Hyundai’s First BEV Airport to Take-Off in UK

A scheme for small urban all-electric powered air travel championed by Hyundai will see its first working airport built in the UK.

Urban Air Port Air-One has been selected as a winner of the UK government’s Future Flight Challenge to develop aviation infrastructure and systems that enable the next generation of electric and autonomous air vehicles. Air-One claims to be a world-first fully-operational hub for future electric vertical take-off and landing (eVTOL) aircraft, such as cargo drones and air taxis, to be launched in Coventry later this year.

The airport follows Hyundai’s smart city concept at CES 2020 which imagined an urban ecosystem of various personal micro transportation solutions working in harmony both on the road and in the air. Now Urban Air Port could be a step towards that dream as it develops fully autonomous innovative zero emission infrastructure for future air mobility. The Air-One project hopes to bring industry, government and the public together to demonstrate how to unlock the potential of sustainable urban air mobility to reduce congestion, cut air pollution and decarbonize transport.

NASA predicts that urban-air mobility in the US alone could be worth up to $500Bn in the near-term and states that a significant barrier to market growth is the lack of infrastructure. The Urban Air Mobility Division of Hyundai Motor Group has chosen Urban Air Port as its priority infrastructure partner to support the global growth of this new sector. It plans to create its own eVTOL aircraft and support the broader urban air mobility eco-system. Hyundai Motor Group is supporting the development of Air-One as part of its plan to commercialize its aircraft by 2028.
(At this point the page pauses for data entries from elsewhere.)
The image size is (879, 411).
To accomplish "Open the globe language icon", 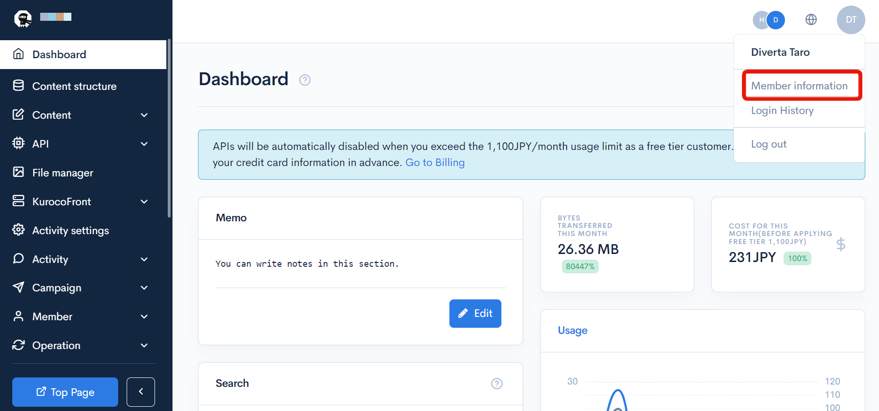I will pos(811,20).
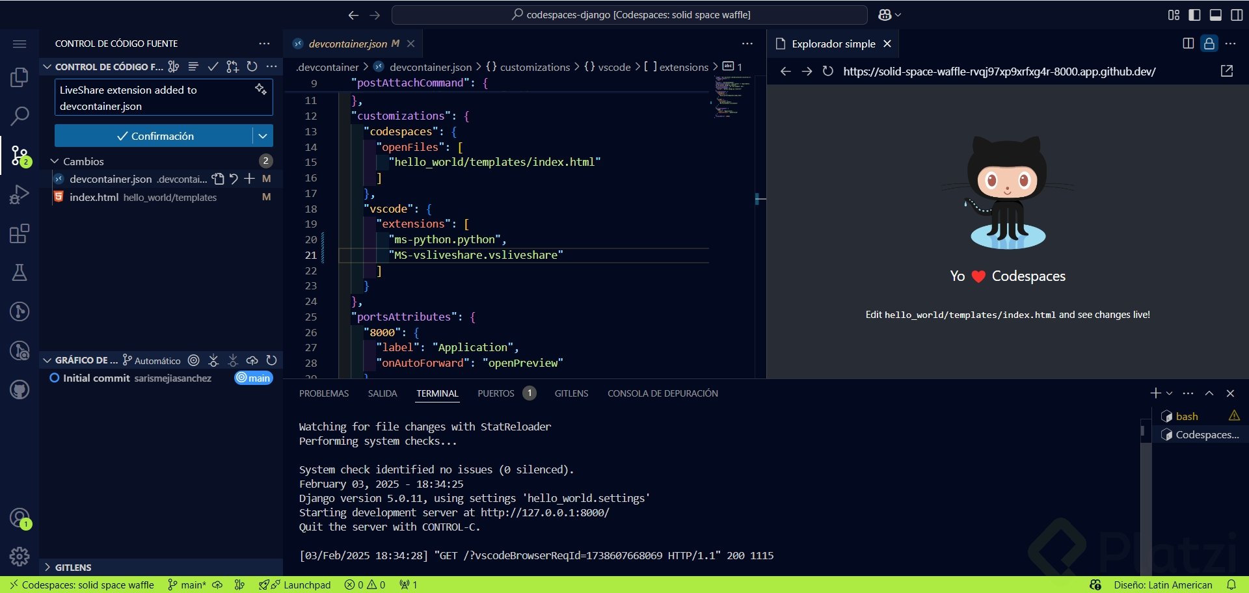Collapse the Cambios changes section

55,161
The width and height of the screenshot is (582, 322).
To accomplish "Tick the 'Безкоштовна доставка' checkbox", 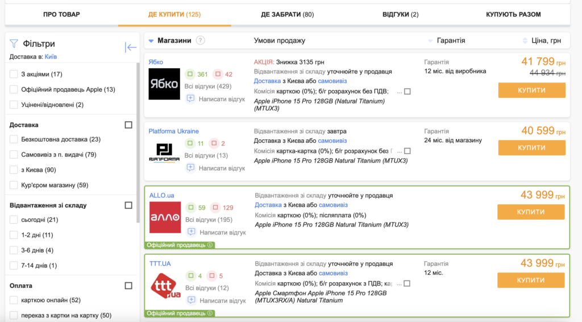I will (x=14, y=139).
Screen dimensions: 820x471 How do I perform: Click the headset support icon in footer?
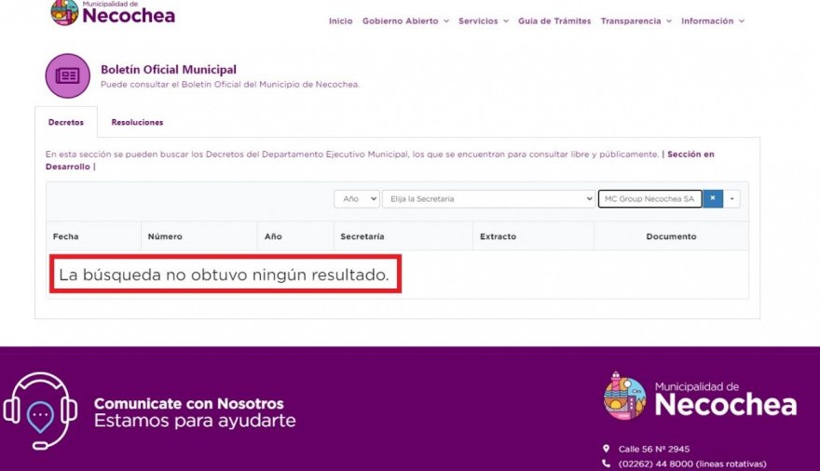click(x=40, y=411)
The physical footprint of an Urban Air Port is 60% smaller than a its most likely competitor, the traditional heliport. Backers say the sites can be installed in a matter of days, emit net zero carbon emissions and can be operated completely off-grid, meaning they do not always have to rely on a suitable power connection.

It is designed to support any eVTOL aircraft and complements other modes of sustainable transport as a hub for electric vehicles, buses or scooters. The design enables Urban Air Ports to be moved to alternative sites as and when the air-mobility sector expands. This design also means the sites are also enabled to handle disaster emergency management able to rapidly deploy drones and other eVTOL to collect and transport emergency supplies, equipment and people where needed.

Pamela Cohn, Chief Operating Officer for the Urban Air Mobility Division of Hyundai Motor Group, said: “As we advance our eVTOL aircraft program, development of supporting infrastructure is imperative. Air-One® is a unique project that is set to help lead the way in developing a robust, accessible and intermodal infrastructure network for future mobility. We are excited to be part of this partnership in the UK, and look forward to working together to create community impact and opportunity through safe, affordable, and human-centered mobility solutions.”